Thursday, February 14, 2008

One Scandal of Modern Education

When a man is born blind, like Bartimeaus in the Bible, he cannot know what he has never seen. When a child grows up into a culture that has dumbed him down, educationally, he cannot know what he has not learned and does not know. That is until he has been given "eyes to see."

I was given "eyes to see" about 20 years ago when I read the presentation of a now deceased Christian writer, thinker, and teacher, Dorothy Sayers. Her lecture, The Lost Tools of Learning, was presented at Oxford University in 1947. It has become the catalyst for the recovery of a philosophy and methodology known as Classical Christian education.

It seeks to restore, generationally, a mind and method that trained our founding fathers, for example, and contributed to the flowering of western civilization.

Below I have reproduced a quoted from her essay that powerfully demonstrates, in part (imho), what we have lost.
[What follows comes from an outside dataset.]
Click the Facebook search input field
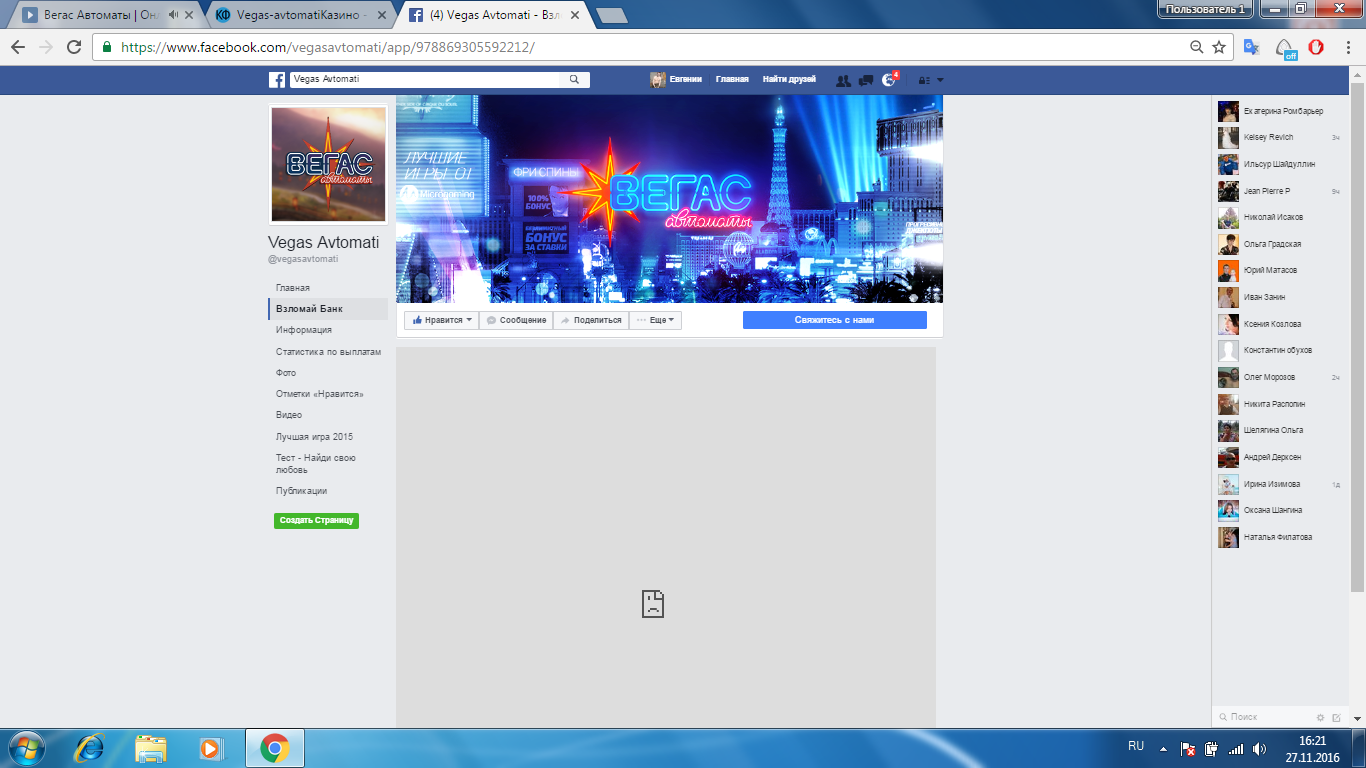 coord(425,79)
If this wets your appetite for more, email me at the perrycog2000@yahoo.com and request the complete transcript of her lecture. It is well worth the time to read.

Perry

"For we let our young men and women go out unarmed, in a day when armor was never so necessary. By teaching them all to read, we have left them at the mercy of the printed word. By the invention of the film and the radio, we have made certain that no aversion to reading shall secure them from the incessant battery of words, words, words. They do not know what the words mean; they do not know how to ward them off or blunt their edge or fling them back; they are a prey to words in their emotions instead of being the masters of them in their intellects. We who were scandalized in 1940 when men were sent to fight armored tanks with rifles, are not scandalized when young men and women are sent into the world to fight massed propaganda with a smattering of "subjects"; and when whole classes and whole nations become hypnotized by the arts of the spell binder, we have the impudence to be astonished. We dole out lip-service to the importance of education--lip- service and, just occasionally, a little grant of money; we postpone the school-leaving age, and plan to build bigger and better schools; the teachers slave conscientiously in and out of school hours; and yet, as I believe, all this devoted effort is largely frustrated, because we have lost the tools of learning, and in their absence can only make a botched and piecemeal job of it."